The study found nearly 60 per cent of all seabird species had plastic in their gut.
In 1960, plastic was found in the stomach of less than five per cent of individual seabirds, rising to 80 per cent by 2010.
Scientists estimate 90 per cent of all seabirds alive today have eaten plastic of some kind.
This includes bags, bottle caps, and plastic fibres from synthetic clothes, which have washed out into the ocean from urban rivers, sewers and waste deposits.
Birds mistake the brightly coloured items for food, or swallow them by accident, and this causes gut impaction, weight loss and sometimes even death.
The CSIRO’s oceans and atmosphere senior research scientist Dr Chris Wilcox said the results were striking.
“We predict, using historical observations, that 90 per cent of individual seabirds have eaten plastic,”
“This is a huge amount and really points to the ubiquity of plastic pollution.”
Dr Denise Hardesty, of CSIRO Oceans and Atmosphere, said seabirds were excellent indicators of ecosystem health.
“Finding such widespread estimates of plastic in seabirds is borne out by some of the fieldwork we’ve carried out, where I’ve found nearly 200 pieces of plastic in a single seabird,” Dr Hardesty said.
The researchers found plastics would have the greatest impact on wildlife where they gathered in the Southern Ocean, in a band around the southern edges of Australia, South Africa and South America.
Dr van Sebille, from the Grantham Institute at Imperial College London, said the plastics had the most devastating impact in the areas where there was the greatest diversity of species.
“We are very concerned about species such as penguins and giant albatrosses, which live in these areas,” Dr van Sebille said.
“While the infamous garbage patches in the middle of the oceans have strikingly high densities of plastic, very few animals live here.”
Dr Hardesty said there was still the opportunity to change the effect plastic had on seabirds.
“Improving waste management can reduce the threat plastic is posing to marine wildlife,” she said.

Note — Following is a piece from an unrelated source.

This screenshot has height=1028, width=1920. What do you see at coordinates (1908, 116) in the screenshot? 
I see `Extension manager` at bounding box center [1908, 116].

“Even simple measures can make a difference, such as reducing packaging, banning single-use plastic items or charging an extra fee to use them, and introducing deposits for recyclable items like drink containers.
“Efforts to reduce plastics losses into the environment in Europe resulted in measureable changes in plastic in seabird stomachs with less than a decade, which suggests that improvements in basic waste management can reduce plastic in the environment in a really short time.”